_Your task_
Set down, please, the line that contains "Enable 执行完成后重启 option" and every line that follows it to the end of the records, exactly; do not include pictures.

### Task inputs

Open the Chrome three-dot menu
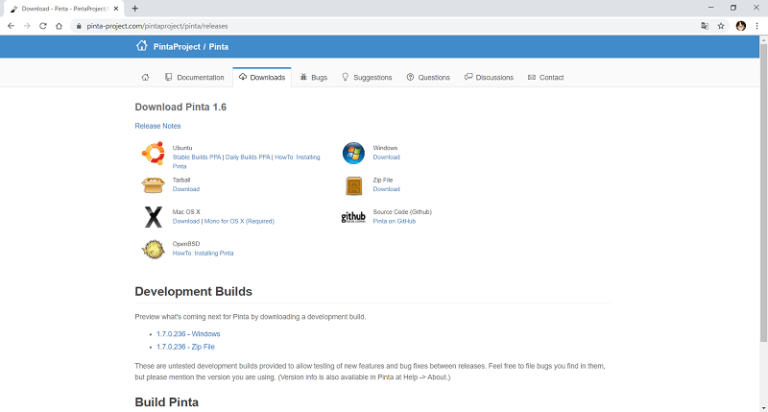Viewport: 768px width, 412px height. (x=757, y=26)
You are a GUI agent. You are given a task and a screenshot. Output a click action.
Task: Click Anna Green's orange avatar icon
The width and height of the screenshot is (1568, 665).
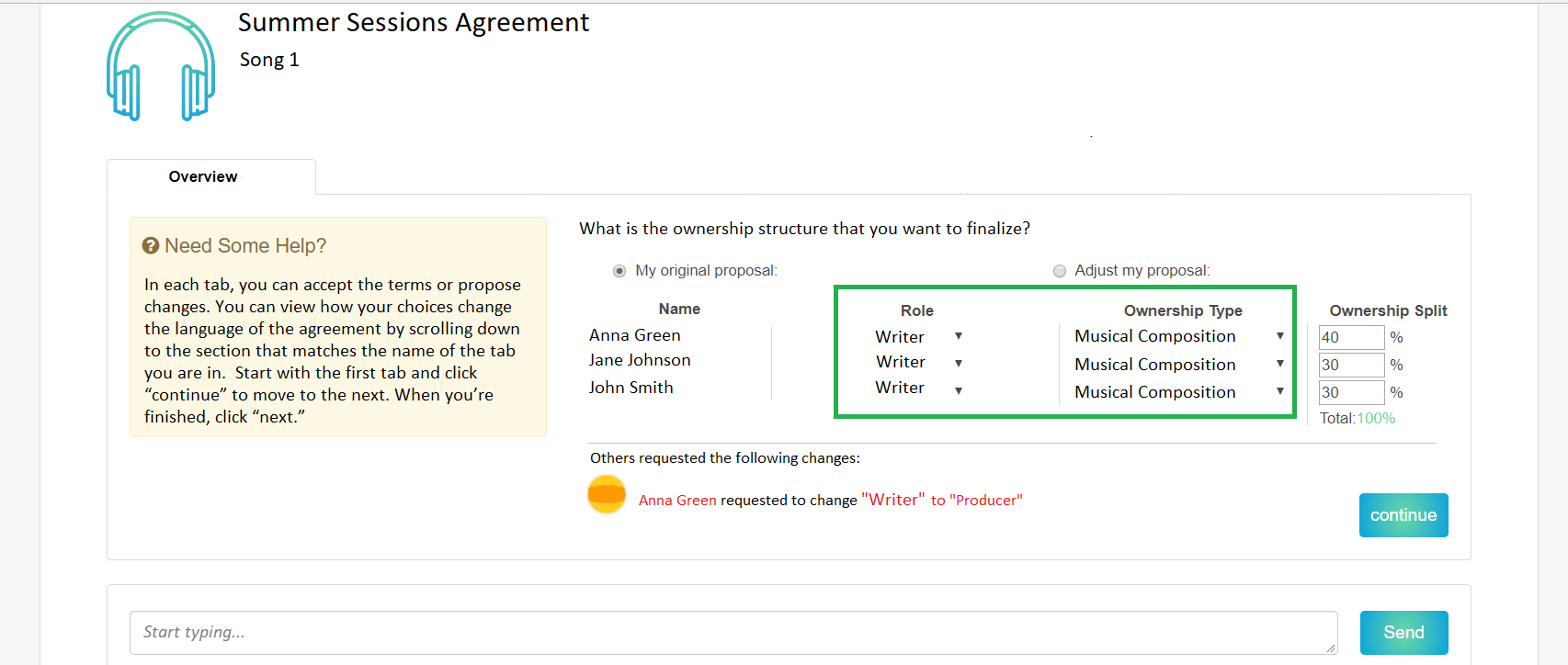click(x=607, y=495)
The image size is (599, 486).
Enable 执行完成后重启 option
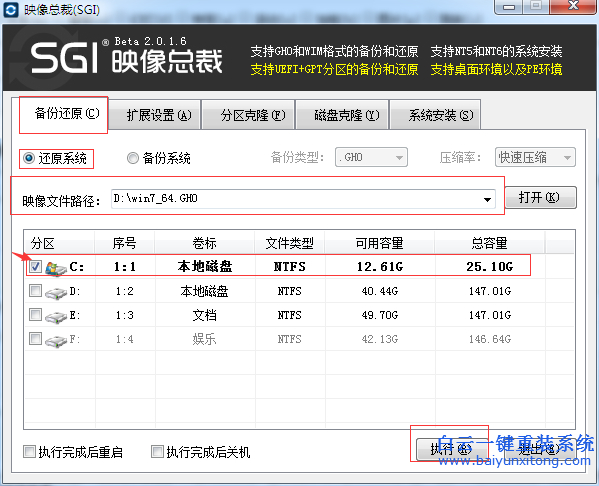coord(29,452)
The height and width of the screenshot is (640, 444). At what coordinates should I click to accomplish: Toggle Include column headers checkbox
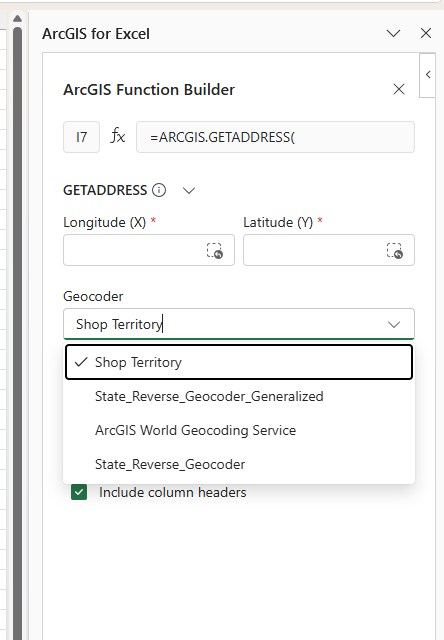[79, 492]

######

_Output below_
Enable 执行完成后重启 option
coord(29,452)
The height and width of the screenshot is (640, 444). At what coordinates should I click to accomplish: Toggle Include column headers checkbox
[79, 492]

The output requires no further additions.